Fri, 03 Dec 2004

Say hello to JiFFest with 'Goodbye Lenin!`

Paul F. Agusta , Contributor/Jakarta, Pfa0109@yahoo.com

Goodbye Lenin! was the winner of the Best Film honor at the 2003, European Film Awards, as well as the Blue Angel award at the 2003 Berlin Film Festival.

It is guaranteed to whet the appetite of film audiences as the opener, on Friday, Dec. 3, of an excellent and varied lineup for this year's Jakarta International Film Festival (JiFFest).

At once indefinable and emotionally immediate, Goodbye Lenin! is a cinematic chameleon, slipping back and forth between definitions and genres, sometimes seemingly a political satire, then a family drama, and then an absurd comedy.

Director Wolfgang Becker focuses on the microscopic to explore the macroscopic as he tells the story of a small family divided by incompatible political ideologies and the changes wrought by time.

Rather than attempting a history lecture or expanding on what is right or wrong about the politics of Socialist East Germany (the GDR) or Capitalist West Germany, Becker's film plunges us into the lives of the Kerners: mother, Alex, Ariane, and briefly, the estranged father.

Set against the bold and inherently dramatic backdrop of East Berlin in the time around the fall of the infamous wall, Goodbye Lenin! confronts the audience with how one must feel when everything that once was black is now white, or several unfamiliar shades of gray.

Suddenly, one evening, stricken by a pretty face in an angry crowd, young Alex, played to perfection in a constant state of perplexity by Daniel Bruhl, plunges into anti-GDR protest, and is witnessed by his fanatically socialist mother, played with stoic conviction by Kathrin Sass, who promptly collapses from a coma- inducing heart attack.

Eight months later, the wall has fallen, Germany is on the verge of unification, Ariane, whom Alex describes as having "left the university to sell hamburgers", has moved a husband and a child into mother's now redecorated apartment, and Alex is working as a satellite TV installation tech, when mother awakens.

The doctors warn the children that mother must not experience any shocks or they may lose her for real this time. Alex reacts with frenetic energy geared at eradicating any signs of West German encroachment on his mother's long-time home by unsystematically "undecorating" the apartment.

With the help of family, friends and neighbors -- much to the disdain of Ariane -- Alex so convincingly (and hilariously) recreates Lenin's Germany in mother's bedroom that she doesn't realize the truth until one day, when the children are out, she decides she feels strong enough for an afternoon walk in her beloved East Berlin; a city that no longer exists.

The truth will out, so they say, but when it does, we find that mother has many more surprises for her children than they have for her.

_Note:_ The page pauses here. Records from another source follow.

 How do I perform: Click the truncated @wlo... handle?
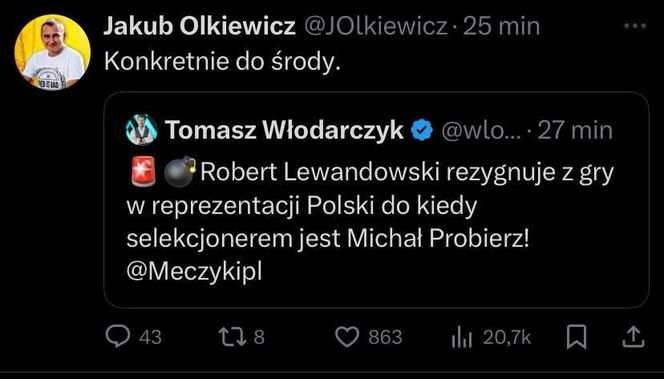click(x=481, y=130)
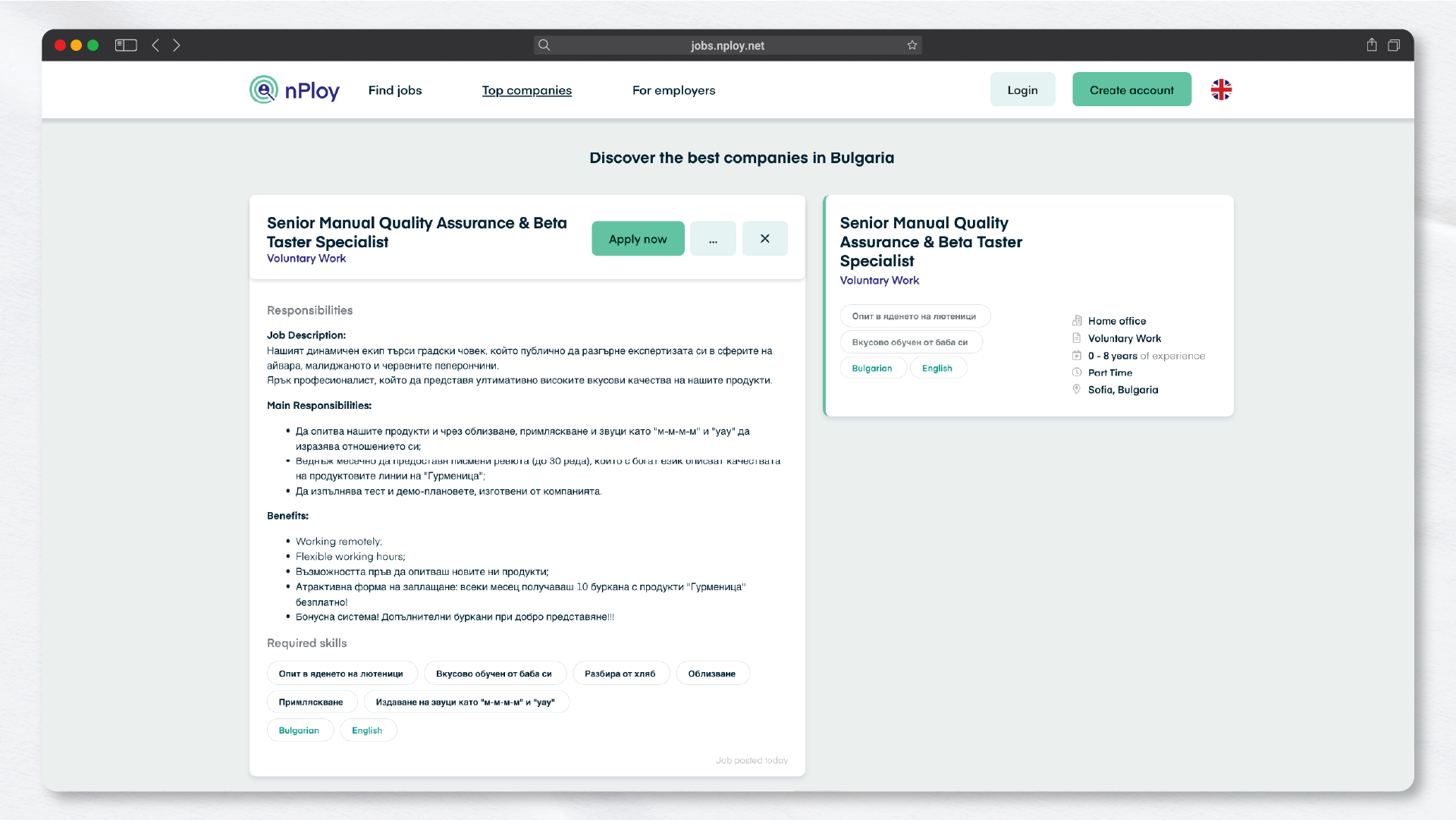Click the Login button

coord(1022,90)
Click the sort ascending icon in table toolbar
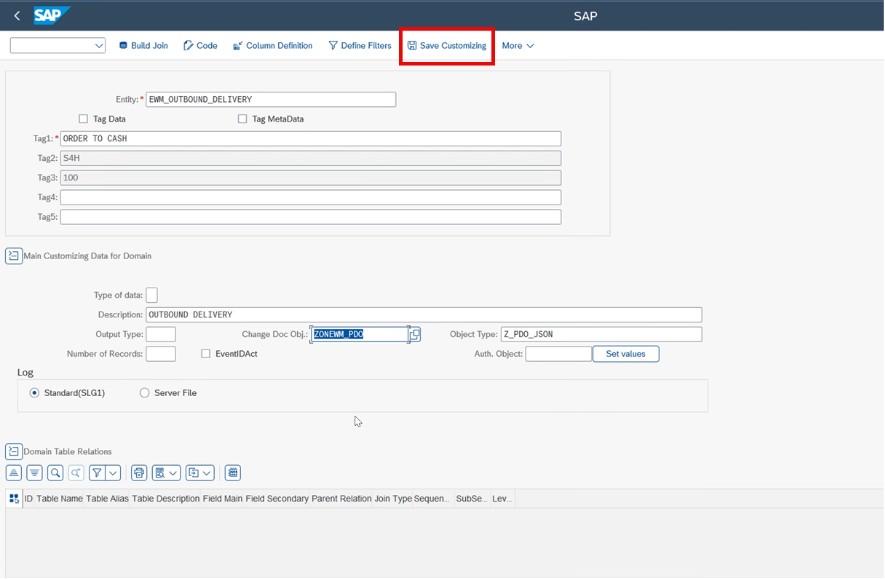Viewport: 885px width, 579px height. (14, 473)
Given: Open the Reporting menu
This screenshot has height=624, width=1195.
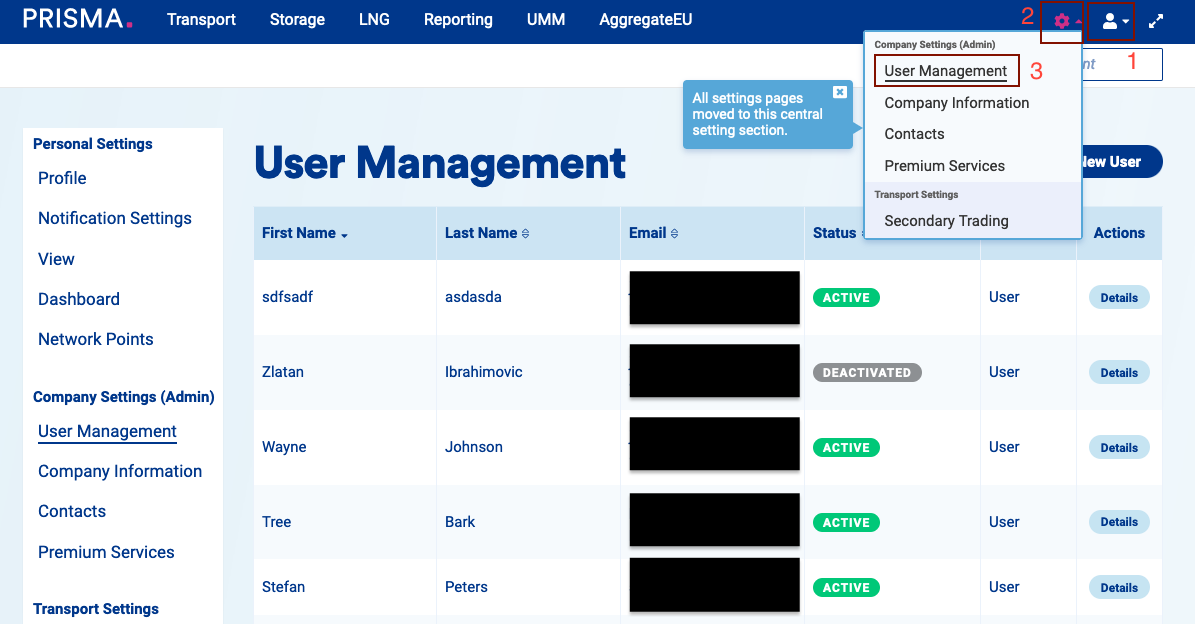Looking at the screenshot, I should tap(458, 20).
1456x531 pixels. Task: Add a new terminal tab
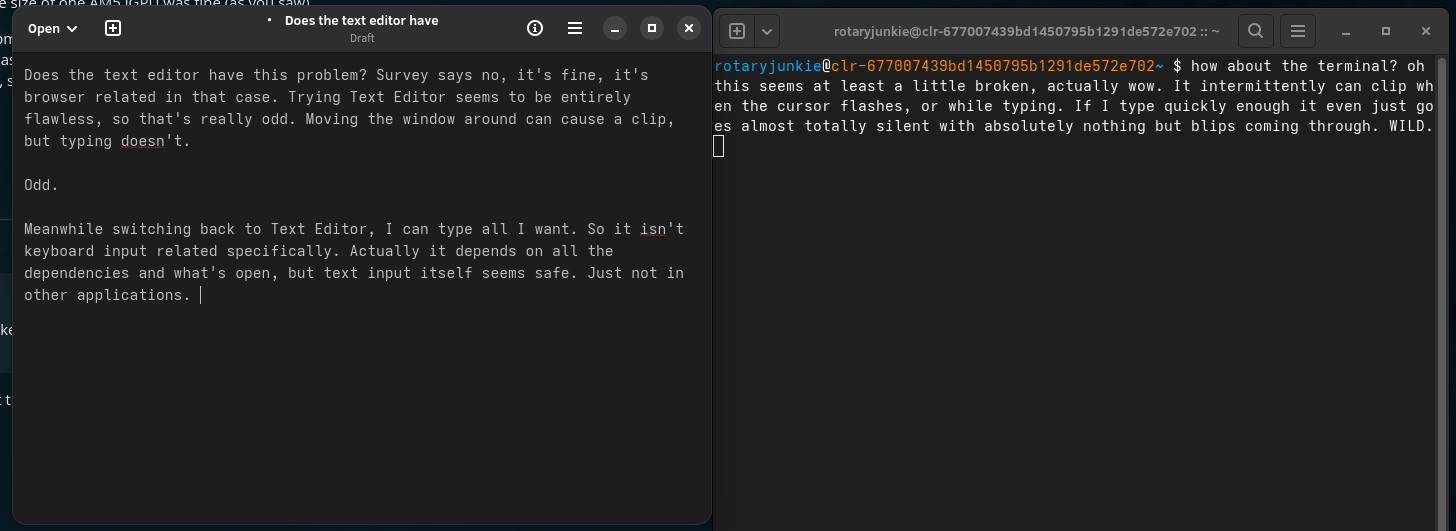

Wolfgang Becker, better known as a cinematographer than as a director prior to Goodbye Lenin! introduces this story through strong characters, and takes off from there.

The ingrained social issues became apparent through the unfolding of the lives of the complex and conflicted characters, but because of the powerful depictions of the human soul, the social issues never weigh the film down.

In Goodbye Lenin! heavy themes never diminish the struggles the characters face as they come to grips with the precarious pitfalls of human existence.

In fact, Becker deftly sidesteps the inherent dangers of dealing with topics like politics, social struggles, ideology and death, by handling them simply in terms of human existence: little more than stones in the road of life that the weary traveler has to kick aside to continue his journey.